Miles Davis: Birth of the Cool is a linear telling of the life and music of the great jazz trumpeter. If you love jazz, you’ll want to see/hear it. Directed by Stanley Nelson whose The Black Panthers: Vanguard of the Revolution was one of my favorite docs of the last decade, the film leads you through Davis’s career, his loves, his demons and his genius. But the beauty of the direction is that along the way the music is presented in context of the time – the early New York era, the Paris years, the jazz star period, and his many reinventions and innovations. I’m not sure I like his music any more knowing the context, but it is a fascinating tale of one of the 20th century’s great musicians. (The film will go into theatrical release in September, with PBS airing the film as part of its American Masters series sometime in early 2020. Trailer below)

17 Blocks is a sad and personal gun violence tale. Shot over two decades by a family in Washington, DC, you see kids growing up in a single parent house.
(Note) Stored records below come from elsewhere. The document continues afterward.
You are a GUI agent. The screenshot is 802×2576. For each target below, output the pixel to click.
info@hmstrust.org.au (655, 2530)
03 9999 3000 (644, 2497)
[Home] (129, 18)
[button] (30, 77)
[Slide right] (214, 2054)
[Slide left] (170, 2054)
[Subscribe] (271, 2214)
Mom is a junkie, though she does try to keep it together. Her three kids do their best. But there is one kid who is the star – good grades, nice girlfriend, plans for the future. And then there is a tragic shooting. The film is about how the family got to that point and how it affected them afterwards. They record all the time and have a camera in the house when the sister is wiping up the blood in the vestibule. The most shocking thing though in the movie was the crawl at the end of it where they say the film is dedicated to the victims of gun violence in DC since the day the brother was shot and you see one card and think, “That many?” but then there is another card and another and another and another. And this is happening just 17 blocks from the U. S. Capitol Building.

Linda Ronstadt: The Sound of My Voice actually surprised me. I’d been a big fan back in the 70s and 80s and had all her albums. Sure, she won a ton of Grammys, but I’d never realized just how talented she was. The film gave me a new appreciation for her voice, but also for her as a person. She was strong enough to chart her own course when the men around her were trying to steer her in directions she didn’t want to go. When she was at the top of the charts, she chose to take a chance and star in the New York Shakespeare Festival production of Gilbert and Sullivan’s “The Pirates of Penzance.” Against all her handlers’ advice she did an album of standards. (I loved that one!) And she even did a Spanish language album complete with Mariachi band. The music is great, but I walked away from this film with a very different kind of admiration for a singer who was sadly sidelined by Parkinsons.

 

Day Two:

Protecting Journalists and Safeguarding Press Freedoms: A New Inititiative. The Washington Post put together is panel to talk about press freedom and the dangers to a free press. Before the discussion, there was a screening of a short documentary they produced called The Assassination of Jamal Khashoggi, which shows just how disinterested our current administration is in placing the blame for the heinous murder of a journalist at the feet of the perpetrators. The journalists on the panel talked about how the free press is under attack and how many journalists are killed these days around the world. The statistics are frightening and the Washington Post along with a number of partners are working to highlight the dangers that this kind of silencing of the press has for us all. It was a great and sobering discussion. (Video link above.)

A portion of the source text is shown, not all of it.